Es nuestro cuarto viaje al campo de personas refugiadas de Moria en la isla de Lesbos, Grecia. Cuando preparamos el viaje, unos días antes, comentamos que temíamos lo que esta vez nos íbamos a encontrar. Habíamos leído que el campo estaba colapsado, más 19.000 personas atrapadas en un centro con capacidad para 3.000, entre ellas, más de 7.000 menores y 1.000 menores no acompañados. Siempre intentas prepararte para lo que vamos aquí a ver estos días, pero da igual, la realidad siempre supera lo que imaginas.
Lo primero que hicimos al llegar fue visitar uno de los proyectos con los que habitualmente colaboramos, The Hope Project. A través de él canalizamos parte de las donaciones que hemos recaudado desde el verano. Estábamos felices, sigue existiendo gente maravillosa a la que le importa lo que aquí está ocurriendo y gracias a ellas, a vosotros, hemos recaudado bastantes fondos para mejorar un poco la terrible situación del lugar. Pero después llegamos a Moria, el campo de personas refugiadas más grande de la Unión Europea, sin lugar a duda, la vergüenza de Europa. Lo que vimos nos dejó sin palabras. Desde nuestro último viaje, el verano pasado, el campo ha crecido exponencialmente: hay 9.000 personas más.
Miles de personas, la mayoría de ellas de origen afgano y sirio, malviven en tiendas de campaña, sin importar si acabas de dar a luz, estás enfermo o tienes bebés. Conforme íbamos paseando entre los montes que rodean el campo de Moria no salíamos de nuestro asombro: no importaba para donde miráramos todo eran tiendas de campaña.
Paseamos entre las calles maltrechas mientras intentábamos no caernos. El terreno estaba hecho un barrizal, día sí, día no, llueve; el agua se mete en las tiendas y moja lo poco que tienen: mantas, ropa y sus pocas pertenencias. Nos paraban y nos enseñaban las tiendas por dentro -estaban mojadas-, nos enseñaban sus móviles diciéndonos que no podían ni cargarlos porque no hay electricidad. Sus caras lo decían todo, ni tan siquiera pueden comunicarse con sus familiares que quedaron en sus países de origen en conflicto.
A nuestro paso, algunas mujeres cogían a sus pequeños en brazos y nos decían que estaban enfermos, que hacía mucho frío y que esto no era vida. Comparten tiendas minúsculas con personas que no conocen, en muchas zonas no hay baños y en las que hay son portátiles con un hedor que echa para atrás.
Seguimos paseando entre montones de basura.
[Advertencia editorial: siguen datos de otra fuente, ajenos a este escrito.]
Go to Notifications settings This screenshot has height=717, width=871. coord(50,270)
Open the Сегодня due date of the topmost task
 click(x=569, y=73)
Otro chico afgano que está solo en Moria nos enseñaba la comida que acababa de coger, una comida del catering que llega en camiones. Nos decía: “Esta comida no es buena, no sabe a nada y todos los días es igual. Hay que estar esperando tres horas en una cola infernal para recoger esto”.
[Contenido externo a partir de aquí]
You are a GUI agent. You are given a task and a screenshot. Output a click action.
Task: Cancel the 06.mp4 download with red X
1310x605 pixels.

Unos metros nos separaban de Amal, una mujer afgana con sus dos pequeños que nos cuenta que ha ido al hospital porque su hijo mayor de tan solo tres años está enfermo y no tiene dinero para los medicamentos. Mientras nos hablaba, el más pequeño de tan solo un año dormía en una silleta de ruedas reciclada. Así podría seguir contando cientos de historias que será complicado olvidar. Mientras hablan cuesta mantener la mirada. No sabes qué decirles. Sabes que no depende de ti su futuro. Estás tan confundida como ellos.
A todo este sinsentido hay que sumarle el frío que, en esta isla es extremo, ya que la humedad hace que la sensación de frío sea mayor. A las 17h empieza a oscurecer y veíamos cómo las familias hacían sus pequeñas hogueras en las puertas de sus tiendas. Hablábamos con ellos, nos invitaron a sentarnos. Con el poco inglés que han aprendido nos contaron sus historias, su origen, cuánto tiempo llevaban en Moria, por qué salieron de su país o el frío que hacía. Todos coinciden en algo: en su país hay un conflicto armado, temían por sus vidas y las de sus hijos y en Moria no se puede vivir.
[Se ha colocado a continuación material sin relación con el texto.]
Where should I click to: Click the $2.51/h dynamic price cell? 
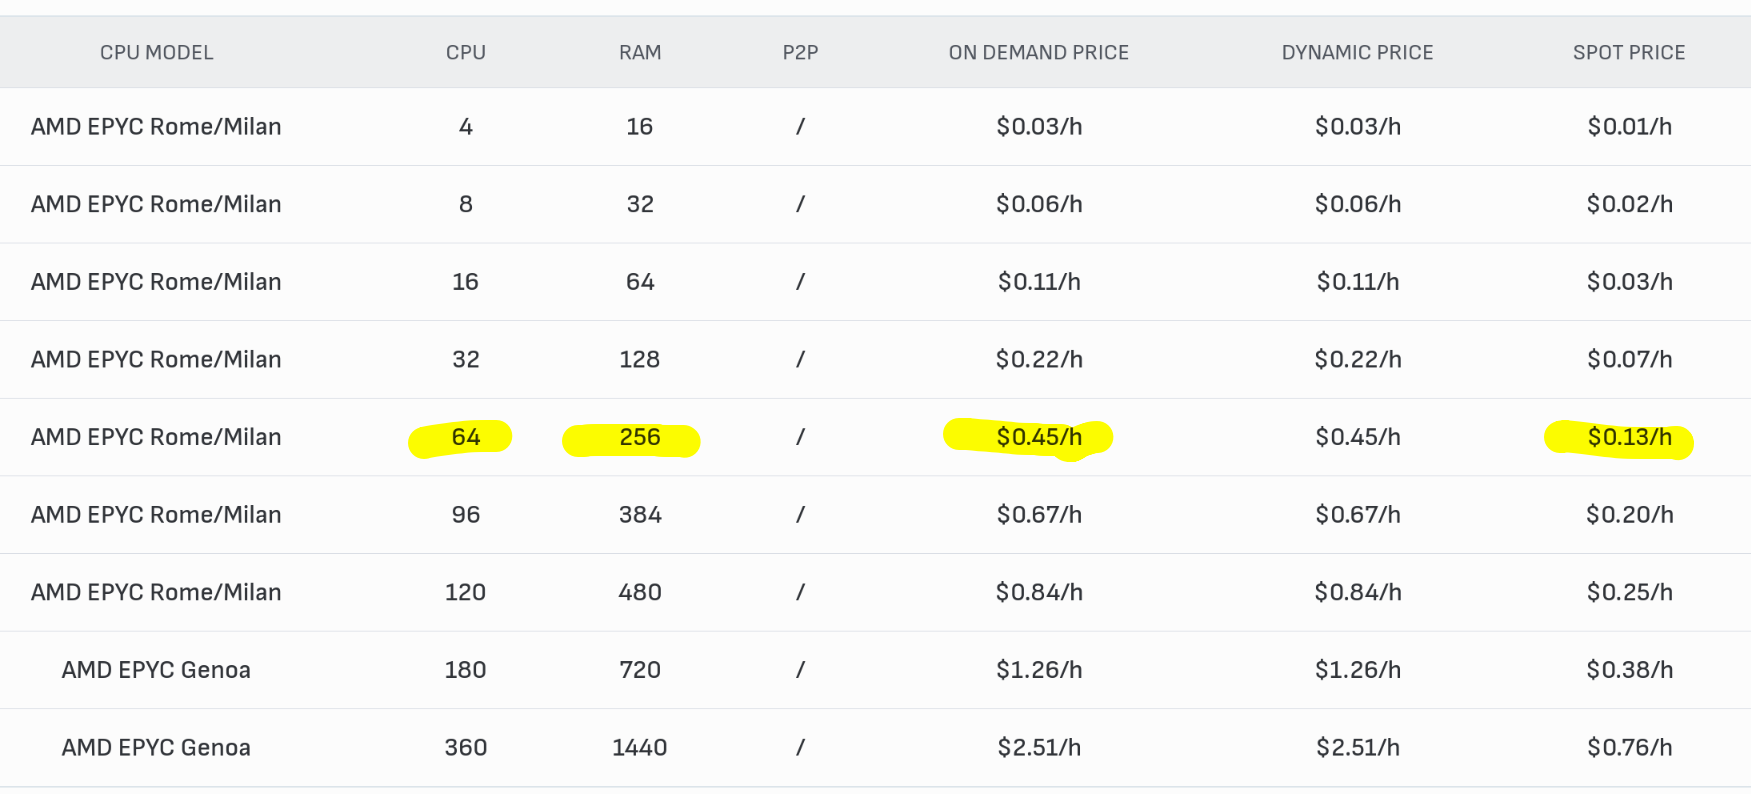click(x=1358, y=747)
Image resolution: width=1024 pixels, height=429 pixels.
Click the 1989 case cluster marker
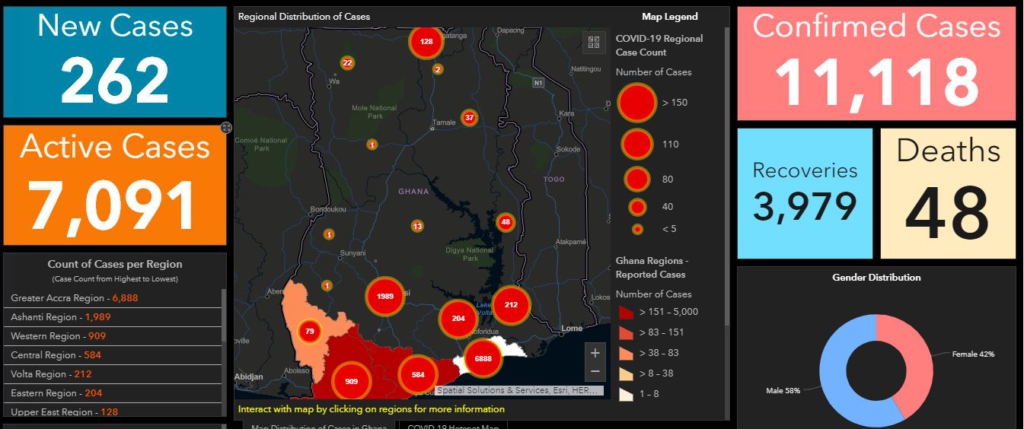[384, 297]
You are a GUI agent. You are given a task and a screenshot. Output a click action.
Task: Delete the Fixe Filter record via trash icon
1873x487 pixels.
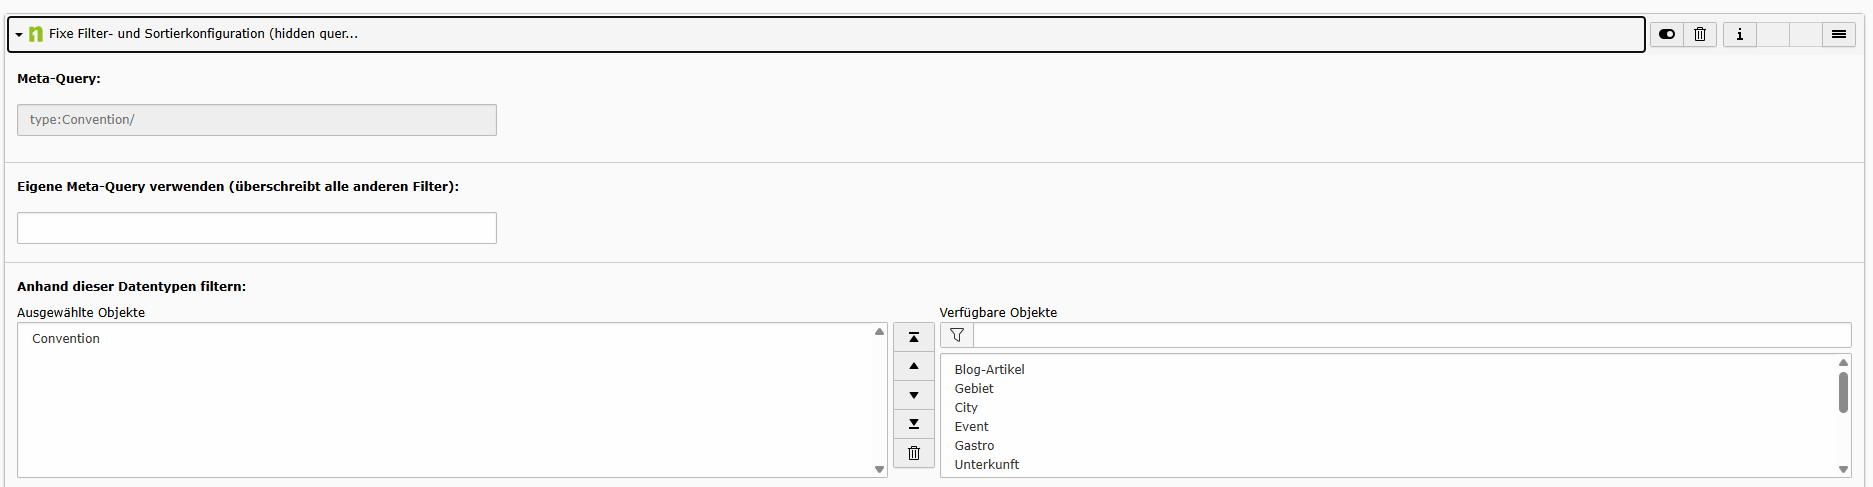pos(1700,34)
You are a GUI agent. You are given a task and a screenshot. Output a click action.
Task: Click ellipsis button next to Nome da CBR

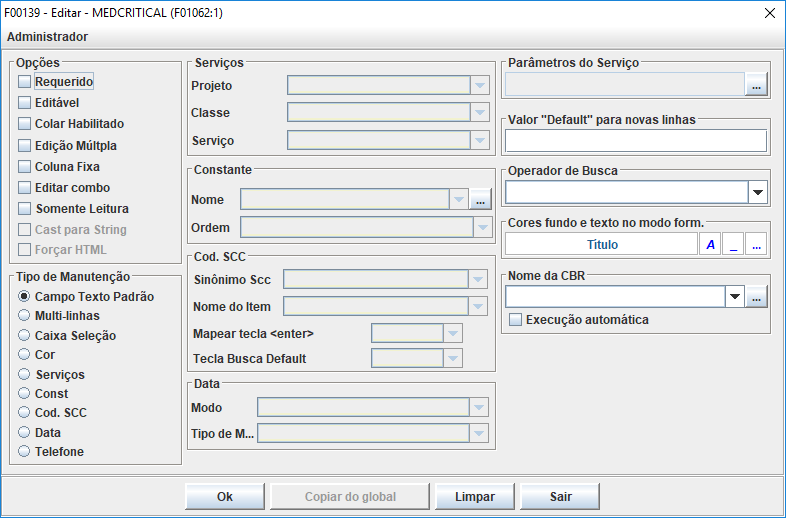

Al coger el coche para ir a casa, no somos capaces de decir nada durante los 25 minutos que separa el campo de nuestro alojamiento.
Posiblemente todo esté dicho o quizás no. Quizás en algún momento deberíamos coger las riendas de esta crisis migratoria y exigir a los gobiernos, a nuestro Gobierno, que queremos un mundo más justo, que queremos acoger a estas personas que han huido de sus países por poner sus vidas a salvo como nos gustaría que hicieran con nosotros.
Es posible que esta realidad no salga en los medios de comunicación, pero eso no significa que no exista. Es real y duele, duele mucho.